_WHAT TO PRODUCE_.
Your answer should be only the lines below from the one with "Click the arrow icon next to Dashboard" to the one with "Viewport: 1024px width, 508px height.", repeated exactly, ends included.
THE INPUT START
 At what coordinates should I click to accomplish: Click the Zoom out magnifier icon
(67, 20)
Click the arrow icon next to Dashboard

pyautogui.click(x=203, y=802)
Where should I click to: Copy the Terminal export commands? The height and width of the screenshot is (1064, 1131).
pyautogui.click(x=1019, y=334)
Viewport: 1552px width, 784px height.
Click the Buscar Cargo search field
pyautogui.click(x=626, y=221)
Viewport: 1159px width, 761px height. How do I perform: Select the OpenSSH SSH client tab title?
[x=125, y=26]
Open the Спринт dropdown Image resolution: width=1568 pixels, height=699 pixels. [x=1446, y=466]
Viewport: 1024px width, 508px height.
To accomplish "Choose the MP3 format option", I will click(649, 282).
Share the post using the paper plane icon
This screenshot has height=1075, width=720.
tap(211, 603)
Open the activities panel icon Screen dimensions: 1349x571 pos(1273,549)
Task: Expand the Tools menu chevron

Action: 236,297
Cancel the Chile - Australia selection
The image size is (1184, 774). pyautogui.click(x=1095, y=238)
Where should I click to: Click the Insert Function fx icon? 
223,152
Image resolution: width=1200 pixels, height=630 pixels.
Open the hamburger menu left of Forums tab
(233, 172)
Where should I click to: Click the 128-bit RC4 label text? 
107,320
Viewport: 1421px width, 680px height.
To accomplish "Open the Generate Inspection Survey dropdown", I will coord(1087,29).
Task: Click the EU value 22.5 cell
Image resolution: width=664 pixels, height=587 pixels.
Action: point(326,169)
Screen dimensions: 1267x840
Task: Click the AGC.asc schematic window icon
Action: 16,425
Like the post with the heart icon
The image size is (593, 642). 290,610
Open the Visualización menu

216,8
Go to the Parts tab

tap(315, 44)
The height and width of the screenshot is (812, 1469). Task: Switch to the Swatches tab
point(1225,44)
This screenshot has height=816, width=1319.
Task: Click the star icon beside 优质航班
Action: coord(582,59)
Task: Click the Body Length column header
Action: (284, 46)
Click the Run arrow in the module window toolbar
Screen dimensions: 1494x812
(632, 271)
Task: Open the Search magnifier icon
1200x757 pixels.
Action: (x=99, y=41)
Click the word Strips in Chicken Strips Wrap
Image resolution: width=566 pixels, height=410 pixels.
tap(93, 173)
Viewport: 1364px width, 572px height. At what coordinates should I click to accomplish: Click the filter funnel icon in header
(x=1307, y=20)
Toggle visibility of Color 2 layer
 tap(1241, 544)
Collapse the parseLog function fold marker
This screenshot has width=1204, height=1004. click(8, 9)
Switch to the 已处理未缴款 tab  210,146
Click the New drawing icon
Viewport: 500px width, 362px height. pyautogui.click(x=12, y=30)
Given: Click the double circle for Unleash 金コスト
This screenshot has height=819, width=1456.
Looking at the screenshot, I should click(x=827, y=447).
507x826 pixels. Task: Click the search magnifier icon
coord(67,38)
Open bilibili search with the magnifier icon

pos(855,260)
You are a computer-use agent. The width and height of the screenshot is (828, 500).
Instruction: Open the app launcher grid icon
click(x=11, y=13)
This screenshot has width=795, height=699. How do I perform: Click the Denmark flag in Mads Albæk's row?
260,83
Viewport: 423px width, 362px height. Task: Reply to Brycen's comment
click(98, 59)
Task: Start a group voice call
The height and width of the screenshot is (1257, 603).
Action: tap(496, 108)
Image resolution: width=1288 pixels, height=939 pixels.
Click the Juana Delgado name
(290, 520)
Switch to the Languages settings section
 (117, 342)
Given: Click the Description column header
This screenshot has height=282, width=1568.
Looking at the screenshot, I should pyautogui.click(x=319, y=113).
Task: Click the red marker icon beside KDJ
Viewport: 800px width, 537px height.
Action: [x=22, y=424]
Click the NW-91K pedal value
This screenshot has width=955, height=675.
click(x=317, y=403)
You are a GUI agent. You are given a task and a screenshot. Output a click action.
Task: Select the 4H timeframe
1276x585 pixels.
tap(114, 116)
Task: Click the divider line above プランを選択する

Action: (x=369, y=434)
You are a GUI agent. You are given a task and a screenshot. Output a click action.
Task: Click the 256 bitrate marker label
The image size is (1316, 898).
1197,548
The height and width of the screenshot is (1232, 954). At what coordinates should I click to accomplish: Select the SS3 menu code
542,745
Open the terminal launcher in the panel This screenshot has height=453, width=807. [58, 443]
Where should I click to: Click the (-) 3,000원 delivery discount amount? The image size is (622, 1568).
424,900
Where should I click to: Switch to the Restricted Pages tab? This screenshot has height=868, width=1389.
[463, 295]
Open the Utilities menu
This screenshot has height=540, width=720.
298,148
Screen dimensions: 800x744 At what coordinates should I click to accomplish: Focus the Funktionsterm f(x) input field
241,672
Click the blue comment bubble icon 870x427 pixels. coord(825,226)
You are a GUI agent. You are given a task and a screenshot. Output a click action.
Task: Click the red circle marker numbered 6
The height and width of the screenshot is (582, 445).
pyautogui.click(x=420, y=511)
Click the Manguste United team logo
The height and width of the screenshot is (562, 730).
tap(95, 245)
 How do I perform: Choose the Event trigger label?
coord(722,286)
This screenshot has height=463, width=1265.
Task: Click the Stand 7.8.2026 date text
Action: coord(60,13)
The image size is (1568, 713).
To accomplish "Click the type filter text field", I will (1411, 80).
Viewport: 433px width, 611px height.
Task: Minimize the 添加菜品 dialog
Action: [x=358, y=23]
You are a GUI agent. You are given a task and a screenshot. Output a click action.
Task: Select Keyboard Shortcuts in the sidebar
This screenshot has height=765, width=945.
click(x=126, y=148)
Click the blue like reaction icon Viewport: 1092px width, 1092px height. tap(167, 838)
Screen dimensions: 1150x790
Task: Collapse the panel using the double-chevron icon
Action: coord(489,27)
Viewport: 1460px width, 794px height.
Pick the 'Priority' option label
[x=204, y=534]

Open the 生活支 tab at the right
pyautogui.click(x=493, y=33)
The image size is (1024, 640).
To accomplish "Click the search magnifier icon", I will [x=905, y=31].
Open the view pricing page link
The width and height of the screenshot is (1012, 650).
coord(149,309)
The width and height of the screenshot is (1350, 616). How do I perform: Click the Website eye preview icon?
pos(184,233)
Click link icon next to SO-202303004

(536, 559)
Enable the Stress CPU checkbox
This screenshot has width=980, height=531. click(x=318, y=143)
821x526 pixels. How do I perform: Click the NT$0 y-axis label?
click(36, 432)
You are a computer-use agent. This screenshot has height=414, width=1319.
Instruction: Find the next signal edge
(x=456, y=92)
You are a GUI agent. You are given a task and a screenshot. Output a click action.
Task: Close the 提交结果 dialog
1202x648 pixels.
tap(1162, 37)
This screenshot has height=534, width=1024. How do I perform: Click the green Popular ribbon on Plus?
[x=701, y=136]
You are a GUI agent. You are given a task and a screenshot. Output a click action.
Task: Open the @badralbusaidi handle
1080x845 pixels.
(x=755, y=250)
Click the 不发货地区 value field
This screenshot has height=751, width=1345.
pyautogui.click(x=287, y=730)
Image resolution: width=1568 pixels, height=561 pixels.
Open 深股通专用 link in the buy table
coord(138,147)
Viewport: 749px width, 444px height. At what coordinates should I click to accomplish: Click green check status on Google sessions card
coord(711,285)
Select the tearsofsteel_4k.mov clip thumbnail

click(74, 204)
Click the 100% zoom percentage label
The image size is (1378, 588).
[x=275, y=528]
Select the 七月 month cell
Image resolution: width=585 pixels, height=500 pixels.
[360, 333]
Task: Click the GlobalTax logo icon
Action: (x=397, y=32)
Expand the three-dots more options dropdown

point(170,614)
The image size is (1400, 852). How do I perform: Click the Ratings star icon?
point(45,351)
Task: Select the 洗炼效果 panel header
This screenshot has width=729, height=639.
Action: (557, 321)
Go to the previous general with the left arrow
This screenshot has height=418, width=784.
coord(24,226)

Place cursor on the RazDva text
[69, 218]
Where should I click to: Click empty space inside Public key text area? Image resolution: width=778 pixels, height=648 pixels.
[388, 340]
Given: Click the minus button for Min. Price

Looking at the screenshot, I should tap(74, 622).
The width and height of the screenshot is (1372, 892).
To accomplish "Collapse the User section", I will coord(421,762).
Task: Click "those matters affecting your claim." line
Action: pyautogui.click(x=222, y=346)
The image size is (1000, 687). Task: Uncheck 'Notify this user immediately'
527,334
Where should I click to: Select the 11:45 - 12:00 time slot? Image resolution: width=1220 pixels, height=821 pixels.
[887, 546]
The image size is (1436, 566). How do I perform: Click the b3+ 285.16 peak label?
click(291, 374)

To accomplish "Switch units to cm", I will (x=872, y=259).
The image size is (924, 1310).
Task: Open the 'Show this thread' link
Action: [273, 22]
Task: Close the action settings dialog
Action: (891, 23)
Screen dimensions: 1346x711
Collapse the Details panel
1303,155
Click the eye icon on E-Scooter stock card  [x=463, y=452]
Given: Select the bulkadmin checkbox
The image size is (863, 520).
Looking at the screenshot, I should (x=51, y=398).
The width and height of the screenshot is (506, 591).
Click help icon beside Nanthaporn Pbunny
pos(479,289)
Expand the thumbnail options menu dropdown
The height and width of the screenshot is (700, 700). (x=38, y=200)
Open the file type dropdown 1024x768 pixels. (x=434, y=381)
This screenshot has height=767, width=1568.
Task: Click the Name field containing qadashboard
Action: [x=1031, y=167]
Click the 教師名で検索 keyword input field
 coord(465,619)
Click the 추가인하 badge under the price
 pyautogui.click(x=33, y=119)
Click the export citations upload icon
THE INPUT END
_RESULT FOR THIS EXERCISE_.
Click the arrow icon next to Dashboard

pyautogui.click(x=203, y=802)
Where should I click to: Copy the Terminal export commands? The height and width of the screenshot is (1064, 1131).
pyautogui.click(x=1019, y=334)
Viewport: 1552px width, 784px height.
Click the Buscar Cargo search field
pyautogui.click(x=626, y=221)
Viewport: 1159px width, 761px height. How do I perform: Select the OpenSSH SSH client tab title?
[x=125, y=26]
Open the Спринт dropdown Image resolution: width=1568 pixels, height=699 pixels. [x=1446, y=466]
Viewport: 1024px width, 508px height.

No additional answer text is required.